Geist is outlining his love of quality electronic pop as a way of explaining the sound of his new album, ‘Double Night Time’. A very different beast from his only other solo set – 1997’s deep house and techno influenced ‘The Driving Memoirs’ – ‘Double Night Time’ takes his love of analogue synthesizers and deeply electronic soundscapes and applies them to the ‘techno-pop’ idiom. The resultant set is brilliant; a deeply personal affair that seems to be constantly torn between the upbeat and the introspective.
“I love the interplay between those elements,” he says. “I think it’s a reflection of how I was feeling when I made the record. Public self reflection is potentially embarrassing, maybe even something you’ll regret – you have to try and temper it a bit with contrast and contradiction”.
‘Double Night Time’ is full of contrasts, the bittersweet lyrics and upbeat stylings of ‘Most of All’ and ‘The Shore’ being the most obvious examples. It’s obviously an album that Geist has given a lot of consideration to over the past couple of years.
“I was struggling with a lot of problems while making the record, and it’s hard to get the emotion out sometimes just doing dance music,” he sighs. “I also find dance music pretty conservative and boring, especially for a genre that prides itself on inclusion, open-mindedness and experimentation. I think doing a record like this one, a record that wasn’t caring much about DJs and dancefloors, was my way of expressing that opinion musically.”
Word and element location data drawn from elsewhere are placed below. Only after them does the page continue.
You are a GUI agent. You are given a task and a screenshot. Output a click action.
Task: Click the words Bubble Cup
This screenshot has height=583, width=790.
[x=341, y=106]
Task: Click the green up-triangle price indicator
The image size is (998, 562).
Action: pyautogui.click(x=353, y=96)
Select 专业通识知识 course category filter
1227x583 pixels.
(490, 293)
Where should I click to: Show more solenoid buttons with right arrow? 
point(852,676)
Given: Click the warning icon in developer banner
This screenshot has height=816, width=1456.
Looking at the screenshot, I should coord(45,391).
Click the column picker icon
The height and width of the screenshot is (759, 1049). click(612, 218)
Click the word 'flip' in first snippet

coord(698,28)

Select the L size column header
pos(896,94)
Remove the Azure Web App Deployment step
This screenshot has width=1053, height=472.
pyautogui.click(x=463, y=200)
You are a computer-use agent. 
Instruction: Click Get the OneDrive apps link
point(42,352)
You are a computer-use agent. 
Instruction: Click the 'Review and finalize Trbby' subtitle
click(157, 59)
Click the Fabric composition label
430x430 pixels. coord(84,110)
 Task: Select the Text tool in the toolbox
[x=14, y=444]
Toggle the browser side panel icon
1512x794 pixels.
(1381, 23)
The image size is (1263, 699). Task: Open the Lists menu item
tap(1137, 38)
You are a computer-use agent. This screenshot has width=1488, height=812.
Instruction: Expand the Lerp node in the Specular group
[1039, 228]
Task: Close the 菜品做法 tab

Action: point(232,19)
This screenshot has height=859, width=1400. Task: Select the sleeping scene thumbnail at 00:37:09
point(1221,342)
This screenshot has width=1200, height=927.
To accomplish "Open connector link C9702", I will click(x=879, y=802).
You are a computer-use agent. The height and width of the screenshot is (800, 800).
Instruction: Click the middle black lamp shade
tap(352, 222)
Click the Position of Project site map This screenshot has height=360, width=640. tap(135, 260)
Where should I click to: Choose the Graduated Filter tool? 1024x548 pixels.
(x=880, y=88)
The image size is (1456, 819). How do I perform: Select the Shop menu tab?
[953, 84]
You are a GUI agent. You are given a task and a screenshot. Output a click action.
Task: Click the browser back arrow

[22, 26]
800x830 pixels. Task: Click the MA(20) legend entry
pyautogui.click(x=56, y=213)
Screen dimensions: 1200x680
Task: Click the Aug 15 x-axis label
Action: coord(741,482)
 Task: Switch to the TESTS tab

Whether born out of frustration, personal strife – he later mentions being racked by self-doubt over the past decade – or the mere idea of giving dance music a two-fingered salute, the music on ‘Double Night Time’ is some of Geist’s finest yet. While primarily pop, it’s a very Morgan Geist record – all warm, touching melodies, sprightly electronics and bubbly synth deepness. Over half the tracks feature vocals from Junior Boys’ Jeremy Greenspan – whose voice suits Geist’s productions like a glove – while there’s also room for Kelley Polar’s infamous vocal harmonies. Perhaps more impressively, almost all the lyrics on the album were written by Geist himself.
“It was terrifying!” he says of his attempts at songwriting. “It’s difficult. I tended to want to express really complex, detailed ideas, or say too much in one song. It’s like I forgot everything I learned making instrumental music, which is that less can be more, or that there is a real elegance in simple ideas. The lyrics are about 50 per cent of what I wanted. I hope to improve. I still think they’re good enough, and man, the bar is set pretty fucking low in pop right now.”
With ‘Double Night Time’, Geist has raised the bar considerably. Pop music will never quite be the same.